▶ [Passage given]:

Irresistably Easy Tarka Dhal

Here is my recipe for tarka dhal - requested by Saving For Travel. I enjoy Indian side dishes even more than main courses but have always bought them as ready meals before. Tarka dhal is quite cheap as a ready meal but even cheaper if you make it yourself (and makes about 4 times the quantity). If you have the spices in your stock cupboard then this is an incredibly cheap and nutritious meal - you'd be daft not to have a go at cooking it yourself.

I've made my tarka dhal quicker, easier and healthier than some versions (I use less oil). The longest part of the preparation process is cooking the peas but otherwise it's quick to prepare. It can be made without a food processor and the only essential fresh ingredient needed is an onion. I've recently been using ginger preserved in white wine vinegar (I use Very Lazy Ginger - £1.50 for a 115g jar). As it's already peeled and sliced it's a great time saver. We have a stir fry most weeks and my jar lasts longer than a month. You could try using your own preserved ginger - something I may have a go at sometime (I've heard vodka is a good preservative!) 

So here's my tarka dhal. Creamy, comforting - a cheap and nutritious meal to revel in. I hope you enjoy it.

You will need

250g dried yellow split peas 
I litre water
1 tbsp vegetable oil
1 onion, chopped as finely as you can
1 tsp cumin seeds
1 tsp dried chilli flakes (adjust according to taste)
1- 2 tsp of ginger chopped (I use Very Lazy Ginger)
400g carton chopped tomatoes  
1 tsp ground turmeric
1 tsp garam masala
1 ½ tsp ground coriander


Rinse the split peas in running cold water (no need to pre-soak). In a pan add the peas to the water and bring to the boil. As the water boils, skim off the froth that forms. Reduce the heat, add a lid to the pan and simmer the lentils for approximately 35 minutes or until the peas are mushy and nearly all the water has been absorbed. Once cooked mash the lentils with a fork or whisk and set aside.

Meanwhile, heat the oil and add the cumin seeds for a few seconds until they sizzle and release their wonderful aroma. Add the onion, ginger and chilli flakes and cook until the onions begin to brown. Pour in the chopped tomatoes and add the remaining spices. Cook for 10-15 minutes and then add the cooked lentils. Add extra water if the mixture becomes too thick or begins to stick (a loose consistency is ideal as this dish thickens quickly once cooked).

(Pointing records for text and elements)
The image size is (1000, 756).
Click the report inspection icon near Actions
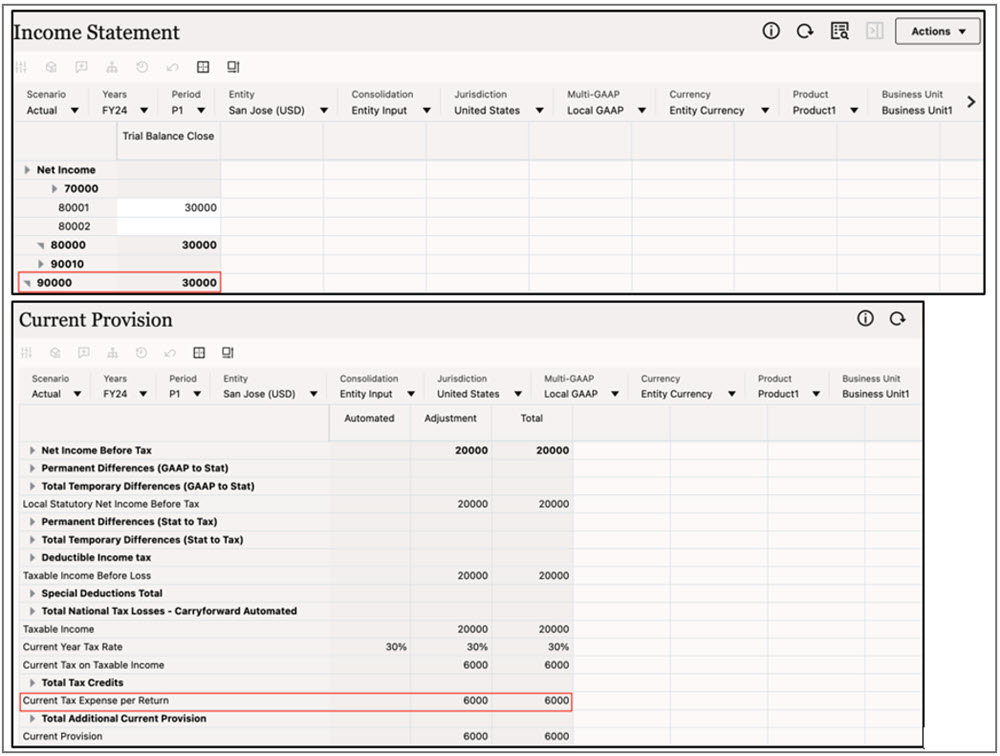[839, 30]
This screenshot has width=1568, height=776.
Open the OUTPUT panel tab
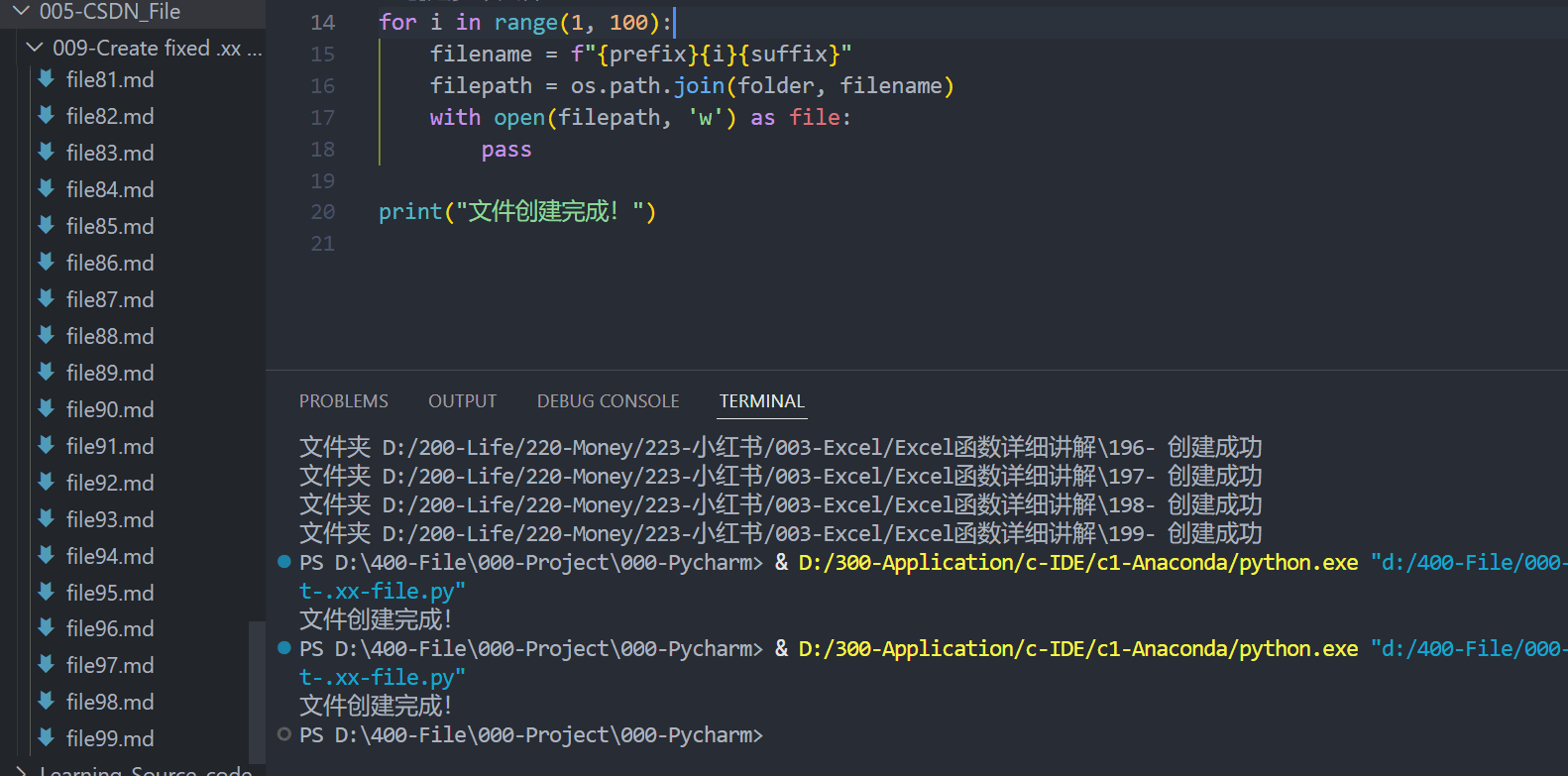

▶ [Exercises]:
1) Answer these questions about the tarka dhal recipe:
(a) What is the only essential fresh ingredient?
(b) About how long should the split peas simmer?
(c) What does a jar of Very Lazy Ginger cost, and how big is it?
2) Write out the tarka dhal recipe from "400g carton chopped" to "and set aside.", swapping "froth" for "foam".

▶ [Results of the tasks]:
1)
(a) An onion.
(b) About 35 minutes, or until the peas are mushy and nearly all the water has been absorbed.
(c) £1.50 for a 115g jar.

2)
400g carton chopped tomatoes  
1 tsp ground turmeric
1 tsp garam masala
1 ½ tsp ground coriander


Rinse the split peas in running cold water (no need to pre-soak). In a pan add the peas to the water and bring to the boil. As the water boils, skim off the foam that forms. Reduce the heat, add a lid to the pan and simmer the lentils for approximately 35 minutes or until the peas are mushy and nearly all the water has been absorbed. Once cooked mash the lentils with a fork or whisk and set aside.